### Goal of the exercise
Retype the listing from the line containing "You are a computer-use" up to and including the line containing "(x=428, y=267)", leaving the pictures out of your answer.

### Given data
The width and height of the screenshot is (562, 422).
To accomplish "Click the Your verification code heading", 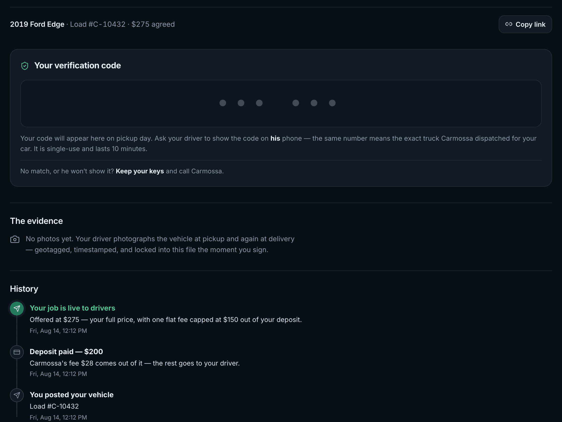I will click(x=77, y=65).
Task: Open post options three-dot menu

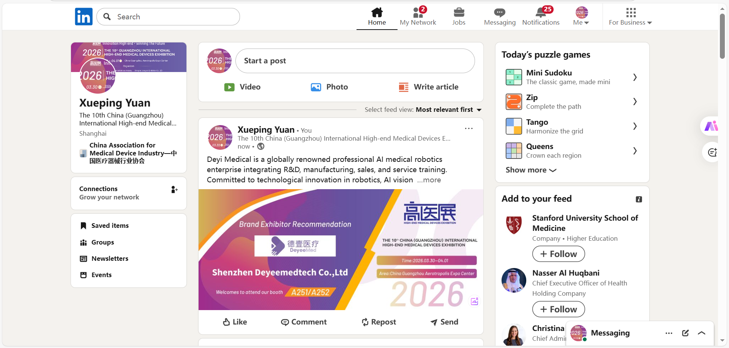Action: coord(469,129)
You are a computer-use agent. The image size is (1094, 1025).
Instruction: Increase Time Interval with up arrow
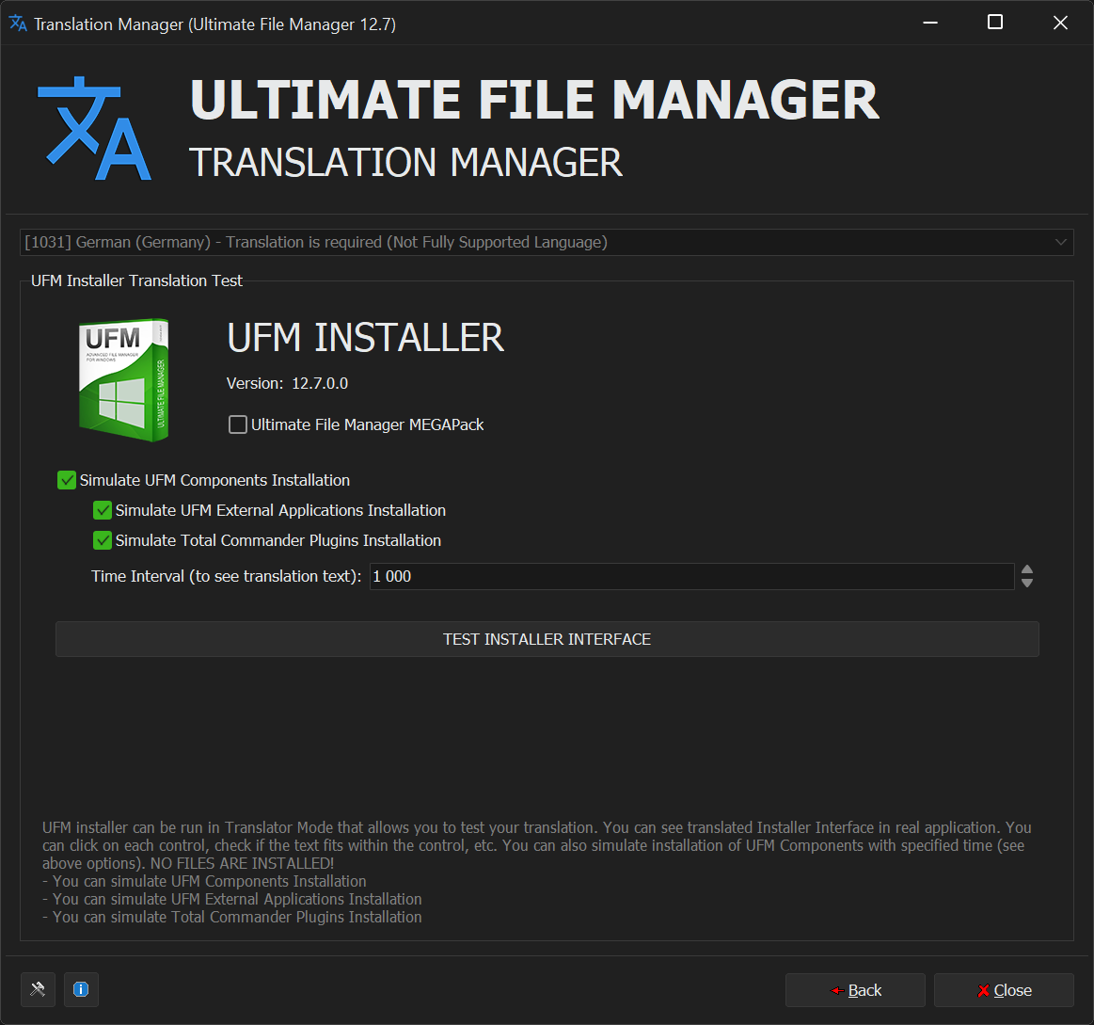click(1027, 569)
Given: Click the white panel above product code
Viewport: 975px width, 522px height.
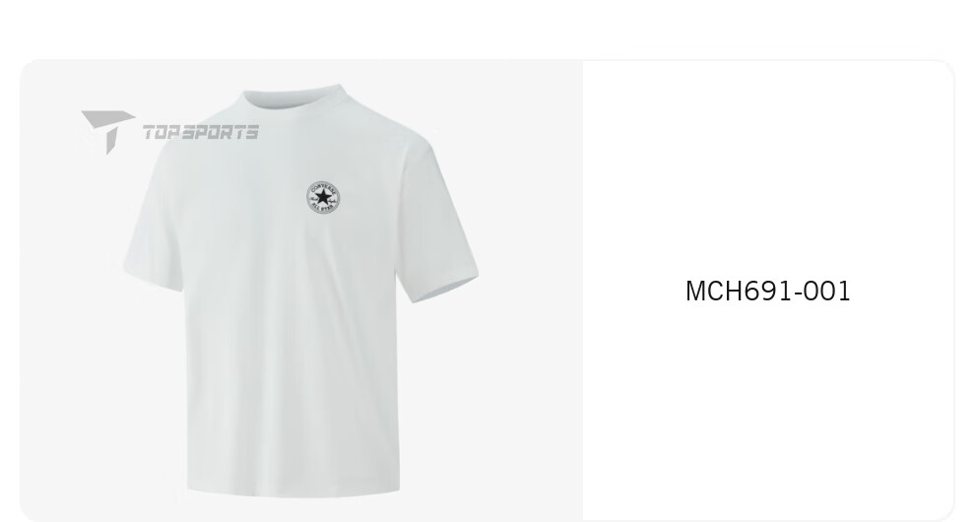Looking at the screenshot, I should (768, 168).
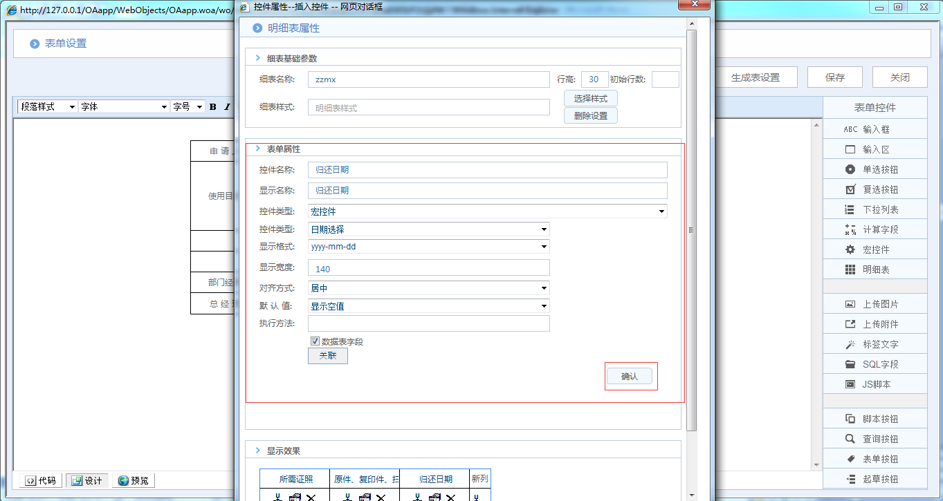Click the 显示宽度 width input field
This screenshot has height=501, width=943.
(x=428, y=267)
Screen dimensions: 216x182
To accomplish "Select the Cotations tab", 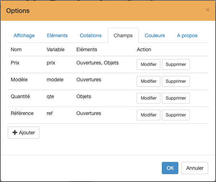I will [x=90, y=35].
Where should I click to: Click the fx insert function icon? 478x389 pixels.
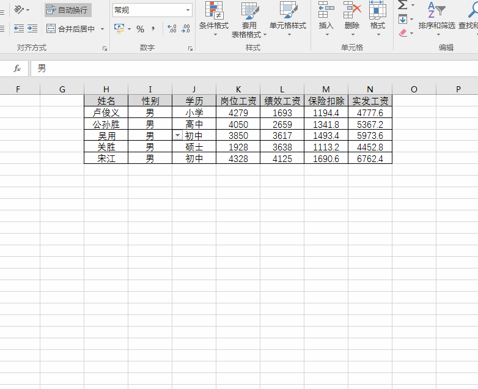pos(17,69)
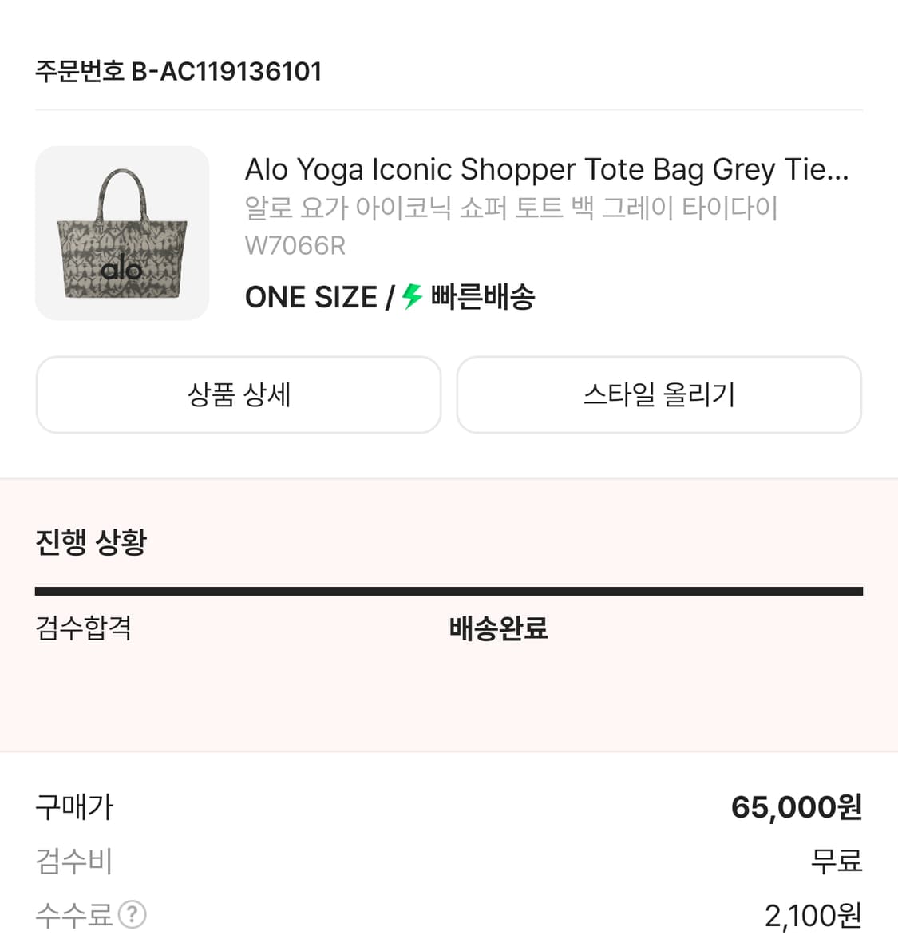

### Solution to the exercise
You are a computer-use agent. The image size is (1094, 1025).
Instruction: Increase Time Interval with up arrow
click(1027, 569)
Given: Click the white panel above product code
Viewport: 975px width, 522px height.
Looking at the screenshot, I should (768, 168).
Click the 显示宽度 width input field
This screenshot has height=501, width=943.
(x=428, y=267)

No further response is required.